U.S. nonprofit organizations with 501(c)(3) tax-exempt status, state and local governmental agencies, and federally recognized Native American tribal governments are eligible to apply, provided that they work wholly or in part with the humanities: they must support research, education, preservation, or public programming in the humanities. Eligible organizations include institutions of higher education. Affiliated institutions (for example, a university museum) with separate 501(c)(3) tax-exempt status are also eligible to apply.

Limited Submission Guidelines

Institutions may apply for only one NEH challenge grant per calendar year.
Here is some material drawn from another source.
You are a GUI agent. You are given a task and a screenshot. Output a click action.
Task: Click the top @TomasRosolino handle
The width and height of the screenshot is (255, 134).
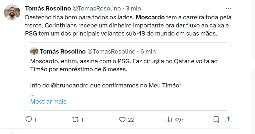[x=97, y=8]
Award Information and Matching Requirements

Award Amount: $750,000

Matching Requirements: NEH will offer successful applicants federal matching funds. The requested grant amount should be appropriate to the humanities needs and the fundraising capacity of the institution. Recipients must raise—from nonfederal third-party donors—three times the amount of federal funds offered for grants up to and including $500,000, and four times the amount of federal funds offered for grants in excess of $500,000. For example, a $500,000 grant requires a $1.5 million match; a $600,000 grant requires a $2.4 million match.

Review Criteria

  1. The significance of humanities activities: To what extent are the current and planned humanities programs, activities, and/or holdings—particularly those that will be affected by the challenge grant funds—significant to the institution or organization?
  2. The audience served: What is the intended audience, and what is its estimated size? To what extent will the audience benefit from the activities resulting from the award?
  3. The appropriateness of plans: to what extent is there evidence of realistic long-range institutional planning to advance the proposed project? To what extent is the institution, through its mission, personnel, governance, facilities, and resources, capable of sustaining outstanding activities in the humanities? To what extent is there evidence (such as letters of support) of sufficient institutional and community commitment to the long-range plans? To what extent is the work plan appropriate to the humanities- related costs and to the nature of the activities to be supported? To what extent are the planned sources and use of challenge grant funds (federal matching and certified gifts combined) described clearly and in detail?
  4. The impact and evaluation of the project: To what extent will grant funds have an impact on the institution’s work in the humanities? To what extent will the NEH challenge grant funds strengthen and enhance the institution’s humanities activities, programs, and/or holdings over the long term? To what extent will the institution effectively evaluate the impact of the challenge grant project?
  5. The feasibility of fundraising: To what extent do the applicant’s long-term financial stability, fundraising plan, resources, leadership, staff, and history of fundraising success suggest that it will be able to conduct a successful campaign to meet the NEH matching requirement? To what extent does the applicant offer evidence that the fundraising plan is feasible? To what extent will the fundraising strategy broaden the base of institutional support?